Introduction
Over the past few years I’ve seen a number of cases where Unix systems have suffered serious outages caused by the loss of a primary name server. Such systems appear really slow, and often when used in conjunction with Samba or a remote name service such as Centrify servers may appear to hang.
The main reason for this is the manner in which Unix performs DNS lookups, by first looking at the primary name server, then trying the secondary etc. Since it is stateless every successive lookup will hit the primary server, even if it is not responding. Since there is a timeout on DNS lookups, it is not before this that it will try the second server causing all processes which require DNS resolution to hang.
On machines with a reasonable degree of DNS lookups, this eventually consumed a large amount of system resources as requests block and accumulate, and in some cases has resulted in servers running out of physical memory.
Using a bind cache to reduce the problem…
One solution is to use name service caching daemons, but experience has shown these can be troublesome. Samba for instance does not work correctly when used in conjunction with the Sun nscd.
The simple and reliable solution is to install a local caching name server, a simple lightweight bind install configured to forward requests to the primary and secondary (and other) name servers, but only listening on localhost, and with zone transfers etc disabled for security reasons. Then the nameserver 127.0.0.1 is added to the servers /etc/resolv.conf to ensure it’s used.
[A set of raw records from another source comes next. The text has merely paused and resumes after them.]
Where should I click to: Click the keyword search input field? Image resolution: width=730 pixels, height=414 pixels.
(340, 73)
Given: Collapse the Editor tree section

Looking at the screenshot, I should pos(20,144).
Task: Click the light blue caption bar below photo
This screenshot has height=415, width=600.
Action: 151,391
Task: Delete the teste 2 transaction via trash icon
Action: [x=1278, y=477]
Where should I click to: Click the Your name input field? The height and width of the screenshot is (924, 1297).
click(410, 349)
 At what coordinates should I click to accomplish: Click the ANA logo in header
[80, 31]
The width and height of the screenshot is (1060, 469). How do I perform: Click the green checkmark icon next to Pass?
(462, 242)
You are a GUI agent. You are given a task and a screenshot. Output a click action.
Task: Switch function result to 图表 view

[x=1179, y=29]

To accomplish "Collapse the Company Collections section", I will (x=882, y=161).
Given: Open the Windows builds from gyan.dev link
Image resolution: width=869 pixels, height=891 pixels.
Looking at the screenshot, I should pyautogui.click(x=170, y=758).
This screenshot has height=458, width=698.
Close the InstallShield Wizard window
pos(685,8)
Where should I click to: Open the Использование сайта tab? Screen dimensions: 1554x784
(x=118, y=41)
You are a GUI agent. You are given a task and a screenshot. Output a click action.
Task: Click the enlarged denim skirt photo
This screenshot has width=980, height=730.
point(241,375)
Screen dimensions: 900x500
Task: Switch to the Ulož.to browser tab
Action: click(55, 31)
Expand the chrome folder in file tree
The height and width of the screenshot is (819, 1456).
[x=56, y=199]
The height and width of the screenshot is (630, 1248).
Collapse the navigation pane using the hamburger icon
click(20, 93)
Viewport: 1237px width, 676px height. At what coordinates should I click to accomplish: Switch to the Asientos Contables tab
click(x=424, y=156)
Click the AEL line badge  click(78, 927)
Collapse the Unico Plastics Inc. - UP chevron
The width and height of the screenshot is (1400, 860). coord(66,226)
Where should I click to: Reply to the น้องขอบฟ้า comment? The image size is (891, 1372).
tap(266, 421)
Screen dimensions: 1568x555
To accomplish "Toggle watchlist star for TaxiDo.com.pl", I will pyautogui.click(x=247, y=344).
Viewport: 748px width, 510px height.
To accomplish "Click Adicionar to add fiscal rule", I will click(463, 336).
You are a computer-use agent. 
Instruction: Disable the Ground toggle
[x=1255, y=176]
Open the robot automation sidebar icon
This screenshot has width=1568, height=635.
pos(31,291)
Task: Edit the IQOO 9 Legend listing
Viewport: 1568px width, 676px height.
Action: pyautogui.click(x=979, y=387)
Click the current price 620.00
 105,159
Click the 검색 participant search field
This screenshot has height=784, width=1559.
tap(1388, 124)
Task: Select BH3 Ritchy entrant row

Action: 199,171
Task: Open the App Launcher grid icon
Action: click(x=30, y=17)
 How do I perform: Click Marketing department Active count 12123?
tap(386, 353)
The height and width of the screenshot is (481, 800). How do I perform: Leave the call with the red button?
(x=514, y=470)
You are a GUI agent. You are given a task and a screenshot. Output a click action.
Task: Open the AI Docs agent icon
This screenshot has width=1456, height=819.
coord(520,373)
Since bind obeys “time to live” cache times, there is no impact on name resolution accuracy.
On failure of a primary name sever, the local caching name server is most likely to hold the required address, but if not will search forwarding servers, then cache the result, hence preventing future delayed lookups.
Caching Bind Config
The named.conf file for bind is shown below, the forwarders section should contain the list of name servers from the /etc/resolv.conf, the resolv.conf file should have name server 127.0.0.1 added before the other name servers.
options {
listen-on { 127.0.0.1; };
directory "/var/named";
dump-file "logs/named_dump.db";
forwarders {
// LOCAL-FORWARDERS
};
forward only;
};
logging {
channel "mainlog" {
file "logs/named.log" versions 3 size 1m;
print-category yes;
print-severity yes;
print-time yes;
};
channel "querylog" {
file "logs/query.log" versions 2 size 1m;
print-category yes;
print-severity yes;
print-time yes;
};
category queries {
// Uncomment next line to log query messages.
#querylog;
null;
};
category default { mainlog; };
};